• **Exercises to complete**:
- A) In the forum thread about the Stealth Evo 495, what colors did benjiaka choose for the kayak?
- B) Recast the rows as a numbered list, from the line with "Click the hourglass" through the end of the rows. Skip blank lines and leave the pictures out.

# Stealth Evo 495



## benjiaka (May 30, 2013)

Watch this space  I'm awaiting its delivery. Dennis has been a total champ!


----------



## benjiaka (May 30, 2013)

Hahaha you boys crack me up, another converted south aussie! You can blame Minny Salticrak


----------



## kayakone (Dec 7, 2010)

Congatulations Ben on your new purchase. May you blood it's hatch with many fish.


----------



## benjiaka (May 30, 2013)

*Watch this space* Will be uploading pictures before you know it with mods to come!


----------



## scater (Nov 24, 2007)

No pictures of the mods please, they're all ugly buggers.


----------



## Stealthfisha (Jul 21, 2009)

where is it?


----------



## benjiaka (May 30, 2013)

Hahaha scater no doubt 

Stealth! It is in qld still.. should hopefully get it within the next two weeks. I've been hassling Dennis the poor bloke. I'm super excited and keen to get it here asap!


----------



## Stealthfisha (Jul 21, 2009)

Don't sweat it mate. ...the Stealth Fishing Club SA (SFC) will wait for you before the launch at the end of the month....
Minny is our founder and Man at Arms....further info on this event can be sourced via his majesty. 
Over to you Minny!
Ive seen Leo's. ....what colour is yours Ben?


----------



## Stealthfisha (Jul 21, 2009)

Gday crack!
The "glass boys" will be out schnappa catching in earnest.... 8)


----------



## benjiaka (May 30, 2013)

haha  Gus is our founder for sure! I think your the man at arms Stealth .. crack.. all wine and cheese here mate  and a webber full of schnappps!

Stealth, I ended up getting orange tip and rear with a white hull. Same colour as the one in the for sale section here! We will all be out very soon for sure, gonna head over to catch Leoboys this week to have a chin wag


----------



## Stealthfisha (Jul 21, 2009)

Sob!
The family of glass is finally growing....for years ive toiled and sweated on the day more would arrive.....islandboy chipped in but alas he is off yonder and catches great fish!....then minny,,,, well,,,, the rest is history. 8)

I reckon the only reason minny has not super pimped his glass i he has been bowhunting with me.....but hes not giving up for the winter as I have...but im gunna pull the evo out of storage and give it a few more goes before I hibernate for the crappy winter we have here.


----------



## Salty Dog (Sep 18, 2005)

salticrak said:


> You croweaters gonna get a pull again? or is it just a social,scenic paddling club down there with cheese and wine afterwards?


You guys get a pull after a paddle? Different scene up there I guess! ;-)


----------



## benjiaka (May 30, 2013)

Not all of us swing that way salty


----------



## Minny (Dec 2, 2013)

Stealth combined the two 
bowfishing out of the yak.


----------



## Stealthfisha (Jul 21, 2009)

If your interested I can take you to a spot ive bowfished with a mate....awesome fun indeed....carp are like scrub bulls when hit...go mad they do!

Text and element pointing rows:
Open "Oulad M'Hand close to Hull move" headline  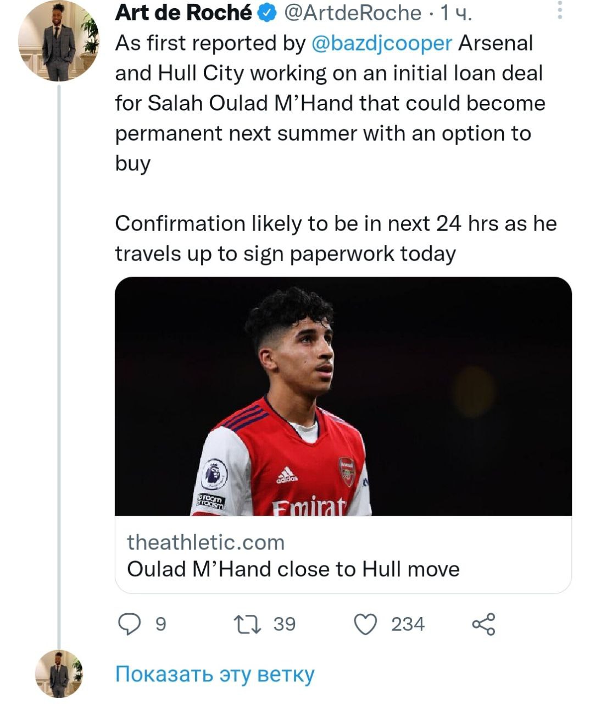pyautogui.click(x=293, y=569)
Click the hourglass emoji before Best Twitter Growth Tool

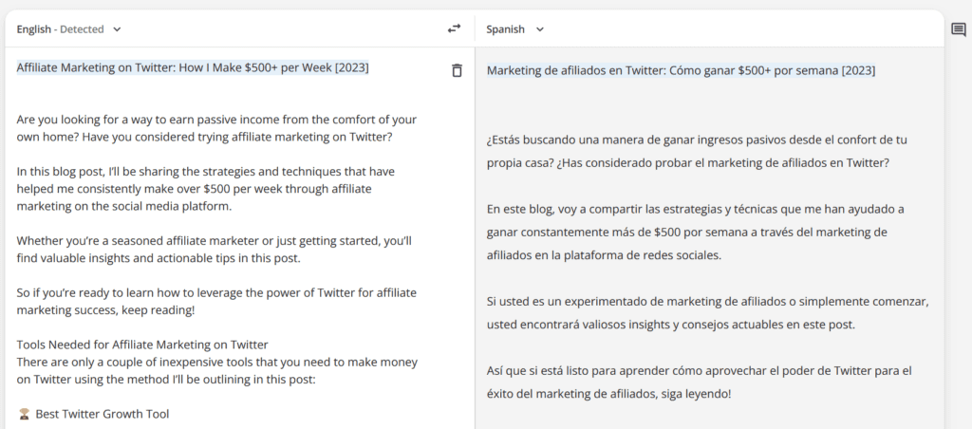click(x=24, y=414)
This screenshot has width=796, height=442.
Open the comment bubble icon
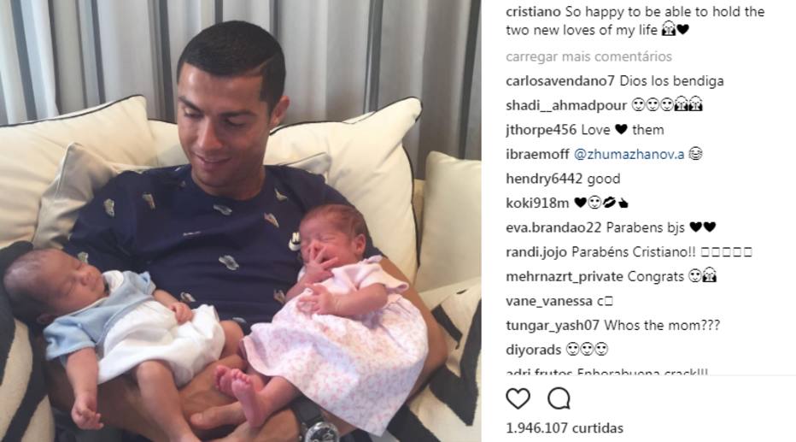pos(559,398)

• **Answers given**:
- A) Orange tip and rear with a white hull.

- B)
1. Click the hourglass emoji before Best Twitter Growth Tool
2. click(x=24, y=414)
3. This screenshot has width=796, height=442.
4. Open the comment bubble icon
5. pos(559,398)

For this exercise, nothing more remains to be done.